News

Over 5000 Write to Obama in Support of Intent to Cancel the Dump

Licensing Board Admits 299 Contentions for Hearing on Proposed Yucca Mountain Radioactive Waste Dump;

May 11, 2009 - Today the U.S. Nuclear Regulatory Commission announced that eight parties, including the States of Nevada and California and a number of impacted Counties in both states, have been admitted to a hearing process that will consider 299 contested issues in the licensing of the proposed Yucca Mountain, Nevada, radioactive waste dump. Other parties that also filed contentions that may still be admitted include the Timbisha Shoshone Tribe.

Last week, President Obama submitted his FY 2010 budget, which explicitly calls for an end to the Yucca Mountain project and includes only enough funding for the Department of Energy to participate in the licensing process. On May 4th, President Obama received a letter of support from hundreds of organizations and more than 5,000 individuals, for that stand, and for his determination that the Department of Energy conduct a review of federal policy on radioactive waste, specifically irradiated fuel and high-level radioactive waste slated for the Yucca Mountain site. The letter, posted at: http://www.nirs.org/radwaste/hlw/obamaltrsigners.pdf enumerates the reasons that people in communities impacted by radioactive waste today-including reactor communities where the waste is generated and currently stored on site, communities targeted for so-called "temporary" waste storage sites and for potential reprocessing sites--all support the cancellation of Yucca. In addition, this community offered the President further views, including why reprocessing is neither appropriate waste management, nor a waste "solution."

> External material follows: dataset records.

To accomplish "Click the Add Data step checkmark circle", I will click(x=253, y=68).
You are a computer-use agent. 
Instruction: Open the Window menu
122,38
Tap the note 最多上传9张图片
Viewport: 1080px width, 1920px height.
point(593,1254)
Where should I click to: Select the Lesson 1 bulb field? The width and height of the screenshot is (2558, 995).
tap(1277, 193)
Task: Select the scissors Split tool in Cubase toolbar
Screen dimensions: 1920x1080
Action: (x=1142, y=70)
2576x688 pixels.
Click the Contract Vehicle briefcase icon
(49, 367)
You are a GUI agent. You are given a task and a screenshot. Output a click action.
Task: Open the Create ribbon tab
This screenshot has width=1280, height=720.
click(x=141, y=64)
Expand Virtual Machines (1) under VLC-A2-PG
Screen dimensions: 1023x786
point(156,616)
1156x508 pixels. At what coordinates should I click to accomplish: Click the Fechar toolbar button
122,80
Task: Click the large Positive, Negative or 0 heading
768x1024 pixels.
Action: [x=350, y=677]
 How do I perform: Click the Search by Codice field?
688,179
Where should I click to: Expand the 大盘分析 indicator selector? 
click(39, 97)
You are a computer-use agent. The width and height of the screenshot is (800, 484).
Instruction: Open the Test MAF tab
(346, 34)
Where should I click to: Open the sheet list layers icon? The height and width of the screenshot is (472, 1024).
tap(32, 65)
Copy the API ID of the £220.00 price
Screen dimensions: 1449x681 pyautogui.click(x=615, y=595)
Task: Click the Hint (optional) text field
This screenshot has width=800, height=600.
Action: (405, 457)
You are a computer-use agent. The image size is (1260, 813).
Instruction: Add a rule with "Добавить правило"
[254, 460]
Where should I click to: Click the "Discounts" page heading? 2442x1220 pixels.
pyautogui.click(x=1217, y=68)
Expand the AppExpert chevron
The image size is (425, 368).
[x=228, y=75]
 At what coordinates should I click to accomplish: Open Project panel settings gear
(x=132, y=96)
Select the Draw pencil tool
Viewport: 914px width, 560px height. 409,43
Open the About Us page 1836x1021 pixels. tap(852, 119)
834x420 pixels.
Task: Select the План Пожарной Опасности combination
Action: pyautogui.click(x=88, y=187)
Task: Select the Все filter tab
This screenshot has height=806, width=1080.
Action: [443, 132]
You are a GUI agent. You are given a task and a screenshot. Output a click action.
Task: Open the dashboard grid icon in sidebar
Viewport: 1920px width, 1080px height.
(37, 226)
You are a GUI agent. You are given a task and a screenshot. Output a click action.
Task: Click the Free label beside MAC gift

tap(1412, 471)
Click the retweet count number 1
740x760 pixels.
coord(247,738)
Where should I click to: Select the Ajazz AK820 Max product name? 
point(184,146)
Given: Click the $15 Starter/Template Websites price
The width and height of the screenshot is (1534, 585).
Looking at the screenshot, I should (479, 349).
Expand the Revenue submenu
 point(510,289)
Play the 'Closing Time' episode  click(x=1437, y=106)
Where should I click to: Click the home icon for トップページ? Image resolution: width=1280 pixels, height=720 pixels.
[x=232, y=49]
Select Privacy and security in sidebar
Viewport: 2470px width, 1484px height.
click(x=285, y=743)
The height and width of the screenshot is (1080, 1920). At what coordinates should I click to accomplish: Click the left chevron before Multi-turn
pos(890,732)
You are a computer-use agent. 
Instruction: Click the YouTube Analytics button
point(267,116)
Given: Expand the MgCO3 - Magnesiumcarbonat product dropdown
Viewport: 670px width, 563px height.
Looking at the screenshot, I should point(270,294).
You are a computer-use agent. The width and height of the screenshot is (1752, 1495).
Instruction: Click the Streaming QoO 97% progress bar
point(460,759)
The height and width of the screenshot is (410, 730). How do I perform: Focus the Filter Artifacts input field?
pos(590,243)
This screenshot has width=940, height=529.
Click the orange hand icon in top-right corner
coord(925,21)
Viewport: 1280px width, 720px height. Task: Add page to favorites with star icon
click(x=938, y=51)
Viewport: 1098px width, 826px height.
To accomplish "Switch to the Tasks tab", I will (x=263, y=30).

"The decision by the Atomic Safety Licensing Board is a historic moment in the Atomic Age: the disposal of the unavoidable byproduct of the construction of nuclear weapons and the generation of electric power using fission in a site selected by politics rather than science will not stand unexamined," said Mary Olson, of the NIRS Radioactive Waste Project. "We congratulate the people of Nevada and the Shoshone Nation in their persistent pursuit of sound science, good policy and the protection of this and future generations from a monstrous atomic blunder."